Period of Performance: 06/15/2007 - 05/31/2008


Phase 1 SBIR

Recipient Firm

Lancell, LLC
San Diego, CA 92121
Principal Investigator

Research Topics


DESCRIPTION (provided by applicant): An adequate medical response to the threat of pandemic influenza includes surveillance and isolation, a sufficient supply of antiviral drugs, and rapid development of a protective vaccine. Under optimal circumstances, production of enough vaccine to protect the US population would take 6 months. A lag time of 6 months between identification of a pandemic strain and an adequate supply of vaccine could result in devastating morbidity, mortality, and economic loss. A dose-sparing adjuvant that enabled a limited supply of vaccine to protect more people would diminish this problem. We have identified small lipophilic molecules that penetrate the intact stratum corneum and activate the dendritic cells (DCs) in normal mouse skin. They enable resident DCs to process antigens injected into the skin without endogenous adjuvants, and cause the DCs to mature and migrate to the draining lymph node where they activate nave T cells.
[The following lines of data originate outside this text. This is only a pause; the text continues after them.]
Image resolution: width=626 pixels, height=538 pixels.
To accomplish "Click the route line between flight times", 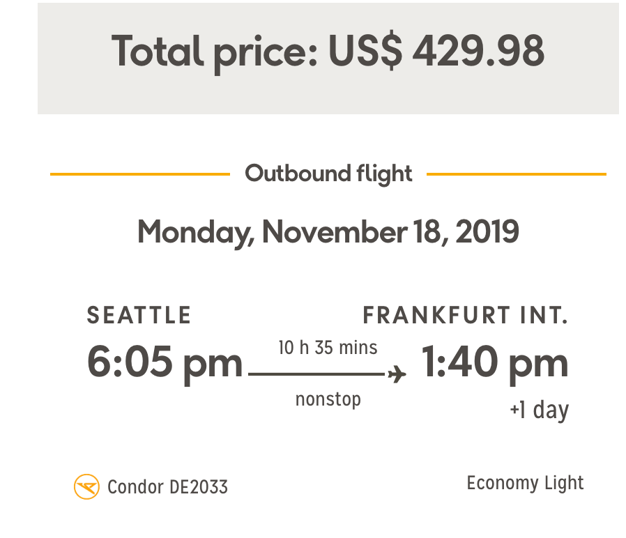I will click(x=317, y=374).
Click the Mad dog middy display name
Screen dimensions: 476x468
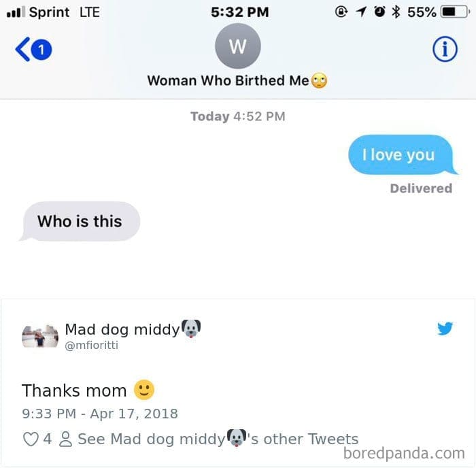coord(122,329)
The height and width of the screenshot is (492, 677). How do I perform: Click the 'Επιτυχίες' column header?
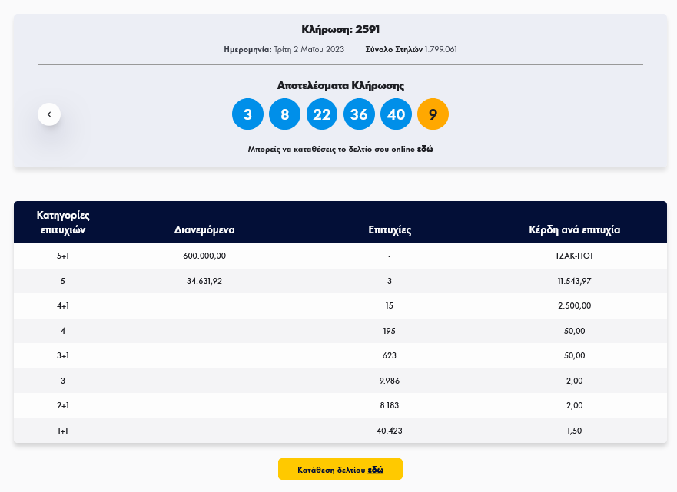coord(390,229)
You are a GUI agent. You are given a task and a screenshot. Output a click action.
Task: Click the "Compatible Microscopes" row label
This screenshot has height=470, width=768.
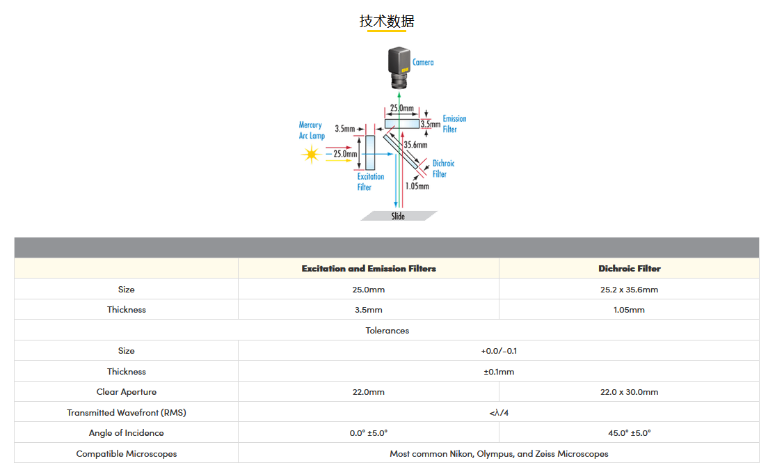[x=127, y=453]
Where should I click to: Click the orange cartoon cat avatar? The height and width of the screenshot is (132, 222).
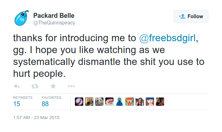tap(130, 102)
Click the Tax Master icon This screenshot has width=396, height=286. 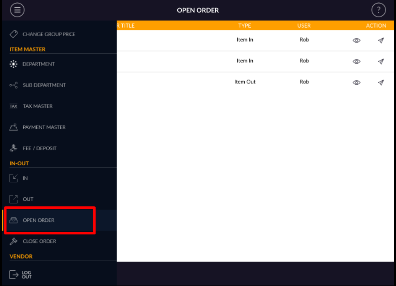(14, 106)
The speed with which these topical adjuvants promote protective T cell immunity, their low cost, and physical independence of the vaccine antigen, suggest that they might be ideal adjuvants for enhancing the protection afforded by a limiting supply of influenza vaccine. We will test whether our topical adjuvants 1) accelerate the development of T-dependent antibody responses to influenza vaccine injected into mouse skin; 2) elicit the same concentration of influenza-specific antibodies using lower doses of vaccine in mice; 3) enable lower doses of vaccine to protect mice against a lethal challenge with influenza virus; and 4) exhibit a transdermal transport rate across human skin ex vivo sufficient to permit activation of human skin DCs in vivo. If our efforts are successful, the product will be an inexpensive small molecule, applied to the skin over a vaccine injection site that will make vaccines more effective. As stand-alone adjuvants, if our topical DC activators are found to be safe and effective in humans, they should enhance the efficacy of any vaccine that can be delivered into the skin. The best public health response to pandemic influenza is an effective vaccine, but with current vaccine manufacturing capabilities it could take years to produce enough vaccine to protect the US population. We need vaccine additives that can extend the effective dose of a vaccine to cover more people. That is the goal of the proposed research.